Sarà il primo “Diavolo” nella storia del ciclismo, dopo lui Giovanni Gerbi sarà “Diavolo Rosso”: rossa la maglia, la bicicletta e secondo la leggenda anche gli occhi e la catena quando pedalava a ritmi vertiginosi.
A Buni è associato il celebre motto “Mola Buni!”.
Da dove nasce questa storia? Succede che nel 1893 a Milano batte gli assi della pista mondiale, i francesi Médinger e Cassignard, in una gara sui
cinque chilometri dietro ad allenatori. Al termine del quarto giro, Médinger si ritira ma Buni continua a pedalare: è a quel punto che il pubblico milanese comincia a urlare “Mola Buni!” e poi sempre più forte “Mo-la Bu-ni! Mo-la Bu-ni!”.
Ma Buni non molla e stabilisce il nuovo record mondiale con il tempo di sette minuti e trentadue secondi. Ma oltre alla pista si cimenta anche nelle prime storiche edizioni delle gare in linea, con risultati di tutto rispetto. Nel 1902 fa parte dei fondatori dell’US Milanese e nel 1905 viene chiamato a dare il via alla prima edizione del Giro di Lombardia, mentre nel 1909, dopo quattro anni lontano dalle gare, prende il via al primo Giro d’Italia, ritirandosi però nella seconda tappa.
Un giorno, nella rivista “Il Ciclo” spicca un disegno che si fa notare.
Un uomo con lunghi capelli al vento, cappello e frustino a galoppo sul suo cavallo; poco dietro, su una pista parallela, un ciclista baffuto che pedala all’inseguimento. Sotto al disegno si legge della sfida tra Buffalo Bill e Meyer a Parigi con la vittoria del primo che però ha cambiato cavallo a
ogni miglio percorso.
Successivamente giunge voce a Buni che Cody verrà in Italia per una sfida contro un ciclista al Trotter di Milano.

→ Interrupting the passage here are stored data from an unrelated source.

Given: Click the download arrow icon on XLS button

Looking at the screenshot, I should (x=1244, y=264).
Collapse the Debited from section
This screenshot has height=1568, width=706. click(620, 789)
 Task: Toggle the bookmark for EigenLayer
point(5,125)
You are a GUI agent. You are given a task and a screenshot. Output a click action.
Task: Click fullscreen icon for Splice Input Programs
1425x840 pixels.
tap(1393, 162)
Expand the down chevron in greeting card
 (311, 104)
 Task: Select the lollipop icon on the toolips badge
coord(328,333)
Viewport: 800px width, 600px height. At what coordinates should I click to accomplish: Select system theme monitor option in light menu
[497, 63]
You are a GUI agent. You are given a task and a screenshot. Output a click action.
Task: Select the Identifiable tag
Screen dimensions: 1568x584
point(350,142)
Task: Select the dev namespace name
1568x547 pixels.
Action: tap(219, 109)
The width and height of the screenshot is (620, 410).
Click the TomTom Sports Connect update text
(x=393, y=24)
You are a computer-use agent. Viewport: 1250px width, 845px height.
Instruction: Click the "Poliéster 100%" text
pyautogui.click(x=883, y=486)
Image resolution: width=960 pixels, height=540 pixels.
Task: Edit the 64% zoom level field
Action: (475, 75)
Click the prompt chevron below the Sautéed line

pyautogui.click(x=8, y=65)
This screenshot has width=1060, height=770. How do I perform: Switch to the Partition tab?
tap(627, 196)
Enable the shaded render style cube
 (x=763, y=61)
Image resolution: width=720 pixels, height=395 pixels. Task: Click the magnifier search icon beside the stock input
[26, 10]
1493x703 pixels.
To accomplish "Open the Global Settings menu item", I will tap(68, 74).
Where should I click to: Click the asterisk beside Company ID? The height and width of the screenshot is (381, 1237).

Si legge nell’Illustrazione Ciclistica di quell’anno: «Cody sarà a Milano verso la fine del corrente mese e porterà seco Meyer, un ciclista che viene per assicurare che una prova si farà. Tuttavia Mr. Cody fa pubblicare la seguente sfida: “Nel dubbio che qualcuno sospetti che il mio match con il Sig. Meyer sia regolato da un precedente accordo, cosicché il Sig. Meyer sia obbligato a non vincere, se vi sono in Milano od in qualunque parte d’Italia dei ciclisti i quali intendano disputare in ciclo lo stesso match contro di me a cavallo, io sono disposto ad accettare la scommessa contro chicchessia, su qualunque distanza e per qualsiasi importo di denaro”.
Al momento di andare in macchina apprendiamo che i signori Buni e Cantù (tandem) hanno già risposto alla sfida di Cody. L’esito dell’avvenimento è quindi assicurato: sarà enorme. Milano tutta accorrerà!
Per conto nostro raccomandiamo ai ciclisti di imporsi nel dettare le condizioni».
Alla fine si decide per la sfida a un solo corridore, Buni. Dieci ore di gara spalmate in tre giorni, dal 9 all’11 marzo 1894.
Dieci cavalli per Cody e… una bici e un paio di gambe per il ciclista Buni.
Il primo giorno di gara non c’è il pubblico delle grandi occasioni, complice un po’ il cattivo tempo, un po’ le polemiche che avevano preceduto il match relative al maltrattamento dei cavalli.
Buni pedala sulla pista in cemento esterna a quella da trotto, novecento metri al giro contro seicento. In questo modo per il pubblico è davvero complicato capire l’andamento della gara, per cui l’unico momento interessante per il pubblico è il cambio di cavallo da parte di Cody ogni due giri di pista.
Partiti: in gara all’ippodromo!
Un vetturino travestito da indiano tiene i cavalli pronti per il cambio ma Cody arriva al secondo cambio con il cavallo azzoppato che lo costringe a correre a piedi per un centinaio di metri.
Dopo la prima ora Buni ha percorso trentaquattro chilometri e mezzo. Un’eccellente media!
Nella seconda ora cala il passo entrambi ma nella terza Buni ritrova quello iniziale.
A fine giornata sono quasi novantanove chilometri per Buni e centoquattro per Cody.
Il giorno seguente ancor meno pubblico sugli spalti (avrebbero atteso l’ultimo e decisivo giorno per pagare il biglietto?).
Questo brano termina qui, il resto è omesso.